Por esta vez, puede decirse que los lectores del texto en inglés podrán sentirse salvados de los riesgos de la traducción, pero no que debamos envidiarlos, pues ellos se pierden lo que sí tiene la versión en castellano, en la edición de Minotauro: el incomparable prólogo de Jorge Luis Borges. Quien suscribe lo ha usado para enseñar a los estudiantes de periodismo los muchos usos del punto y coma, y también para aprender cómo se presenta, magistralmente, una obra maestra. Borges enumera siglos de literatura lunar antes de interpelarnos: “¿Qué ha hecho este hombre de Illinois, me pregunto, al cerrar las páginas de su libro, para que episodios de la conquista de otro planeta me llenen de terror y de soledad? ¿Cómo pueden tocarme estas fantasías, y de manera tan íntima? Toda literatura (me atrevo a contestar) es simbólica; hay unas pocas experiencias fundamentales y es indiferente que un escritor, para transmitirlas, recurra a ‘lo fantástico’ o a ‘lo real’, a Macbeth o a Raskolnikov, a la invasión de Bélgica en 1914 o a una invasión de Marte. ¿Qué importa la novela, o la novelería de la science-fiction? En este libro de apariencia fantasmagórica, Bradbury ha puesto sus largos domingos vacíos, su tedio americano, su soledad, como los puso Sinclair Lewis en Main Street (…) Hacia 1909 leí, con fascinada angustia, en el crepúsculo de una casa grande que ya no existe, Los primeros hombres en la Luna, de Wells. Por virtud de estas Crónicas, de concepción y ejecución muy diversas, me ha sido dado revivir, en los últimos días del otoño de 1954, aquellos deleitables terrores”.     

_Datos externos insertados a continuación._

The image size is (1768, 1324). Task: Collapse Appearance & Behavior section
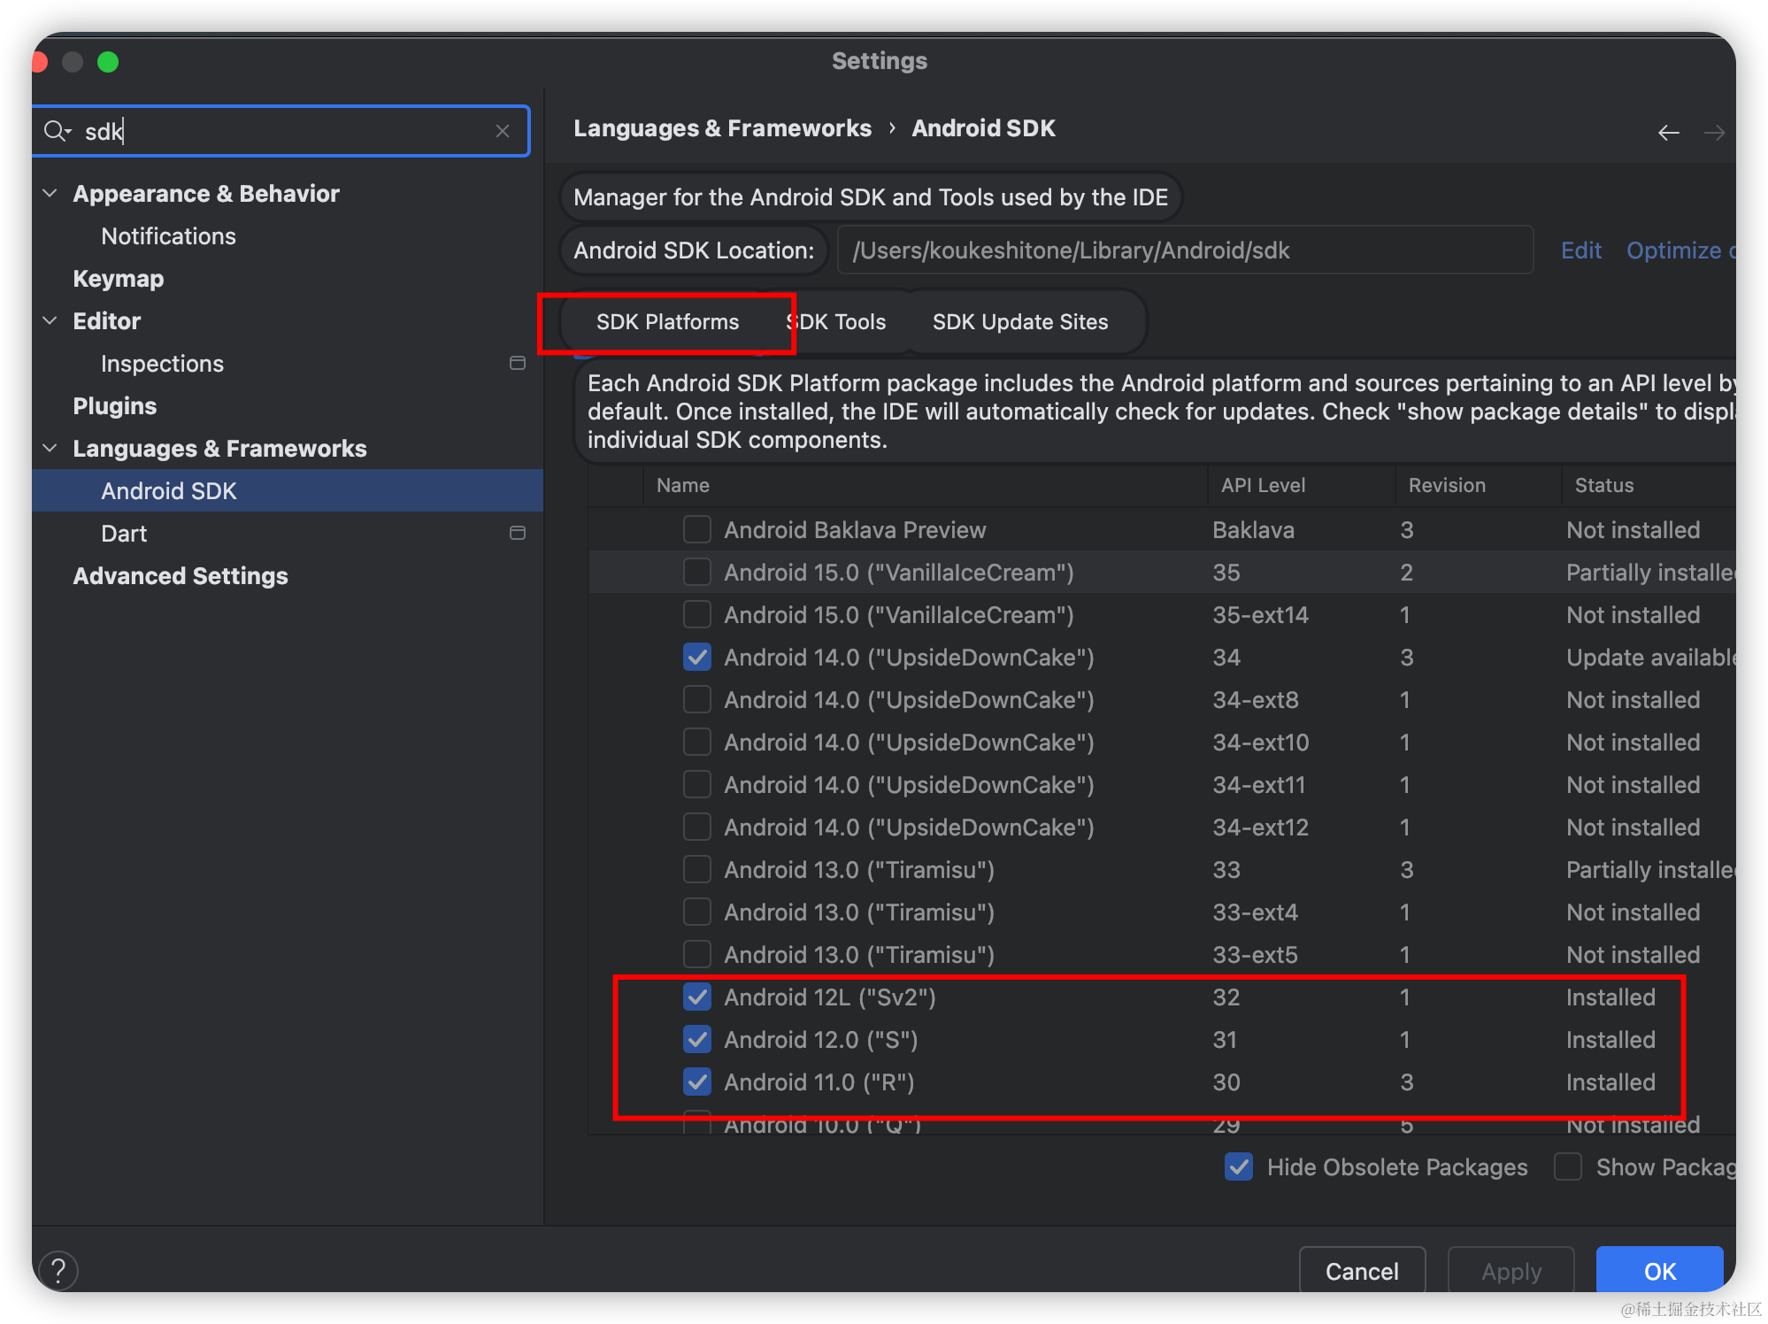[50, 194]
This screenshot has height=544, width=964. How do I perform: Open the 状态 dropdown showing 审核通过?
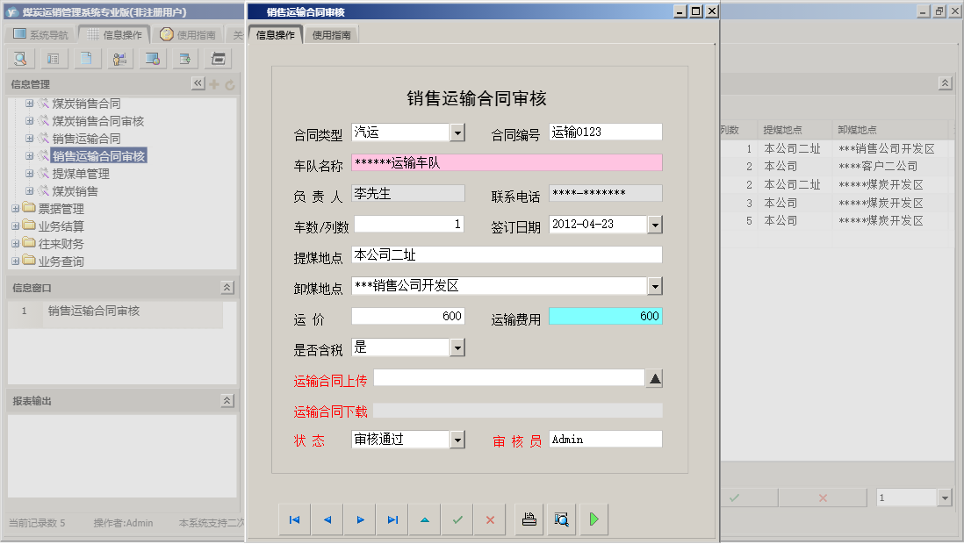(x=457, y=438)
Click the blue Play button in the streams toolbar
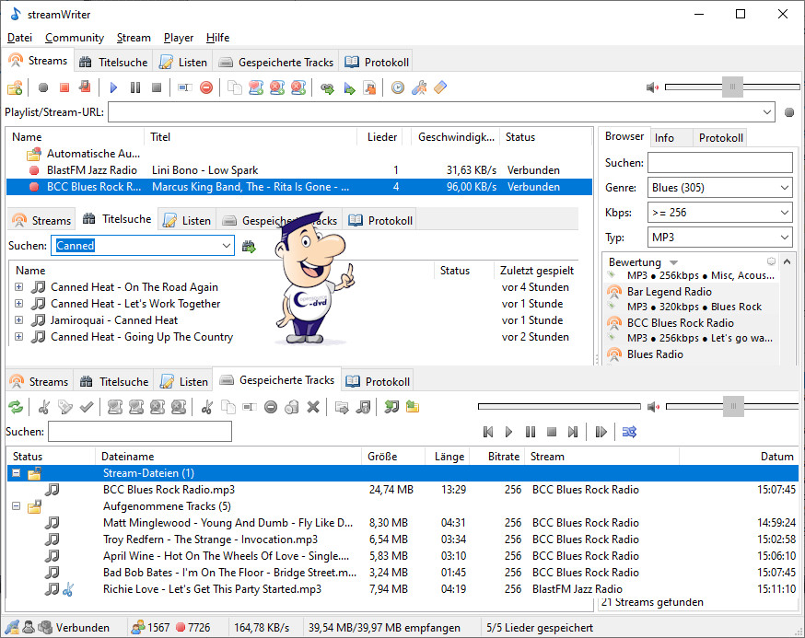This screenshot has height=638, width=805. tap(114, 87)
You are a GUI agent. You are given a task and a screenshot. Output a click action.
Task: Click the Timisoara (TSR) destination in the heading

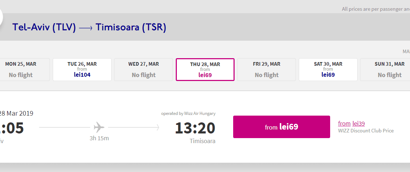point(131,27)
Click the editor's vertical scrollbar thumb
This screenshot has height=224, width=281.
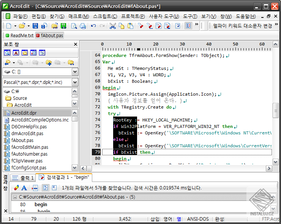tap(275, 109)
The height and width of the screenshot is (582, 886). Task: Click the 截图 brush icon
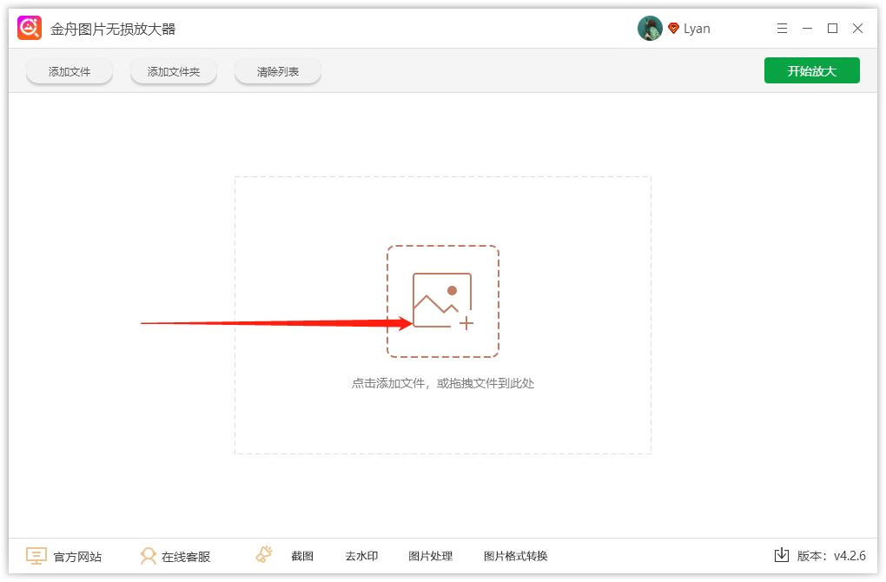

Nosotros podemos revivir no tanto los miedos de Marte –es nuestro propio planeta el que nos los causa, no hay que buscarlos tan lejos– sino el placer de la imaginación, la lectura como regalo para uno mismo. Es uno de esos libros que uno quiere tener siempre cerca, para leérselo a los hijos o repasarlo de vez en cuando. Han pasado 60 años y a las Crónicas marcianas les han salido otros aromas y colores, como a los vinos de guarda, que no tenían cuando salieron a la calle en el año de la Guerra de Corea. Otros miedos y otros combates nos rodean en el presente, pero esos perturbadores episodios en Marte todavía pueden merecer nuestros trasnochos.